▶ _WORKING DATA_:
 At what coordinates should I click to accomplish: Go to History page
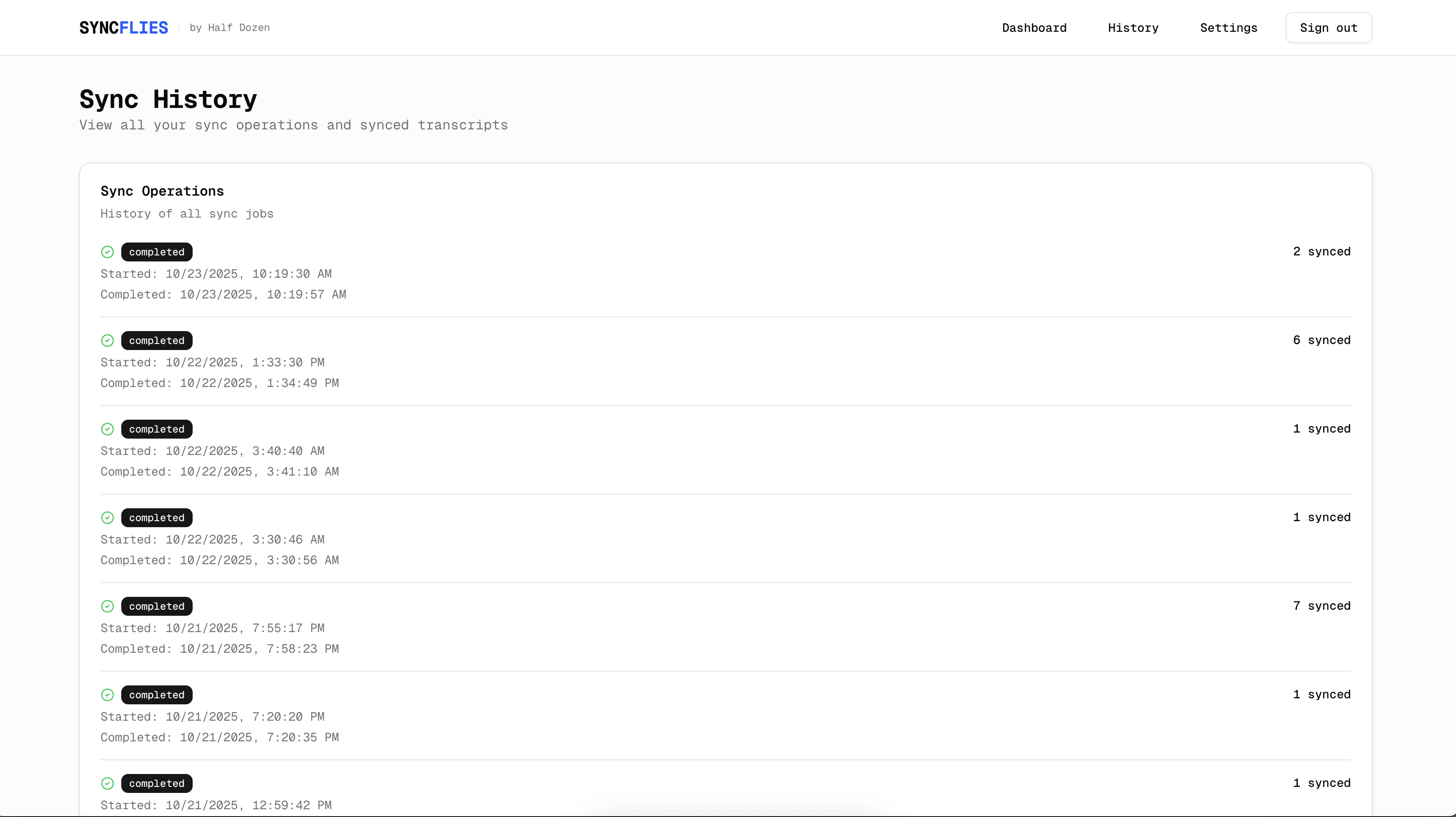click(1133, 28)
--
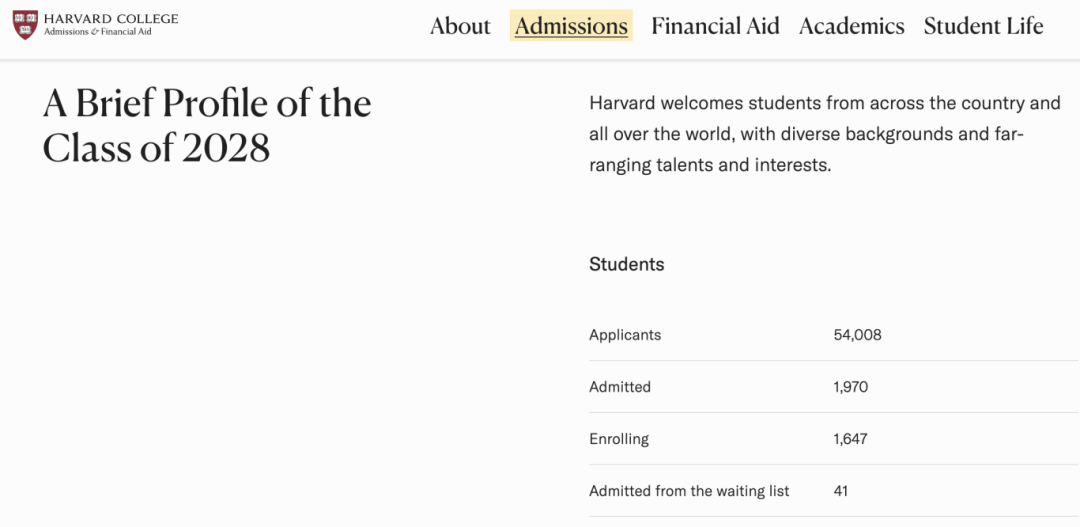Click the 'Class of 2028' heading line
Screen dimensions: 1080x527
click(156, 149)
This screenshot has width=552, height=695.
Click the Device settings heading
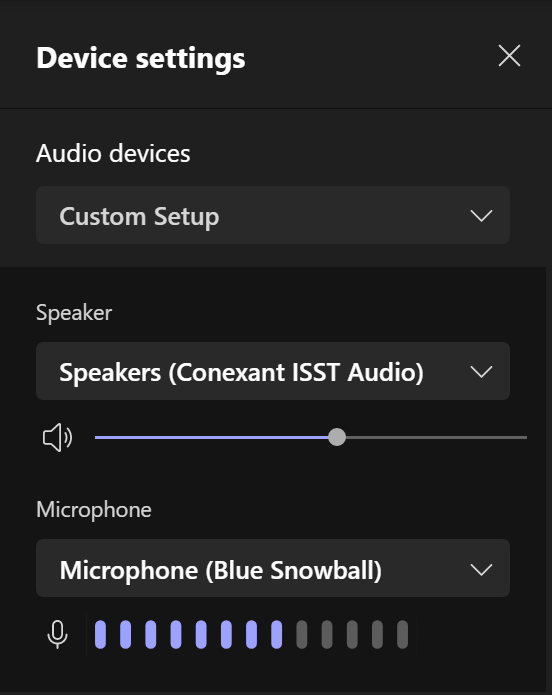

▶ _PROBLEM_: Quote the records starting with the line that contains "At what coordinates" and going on through the line that contains "click(1133, 28)", both included, leaving the pictures out.

▶ _COMPLETED EXERCISE_:
 At what coordinates should I click to accomplish: Go to History page
click(1133, 28)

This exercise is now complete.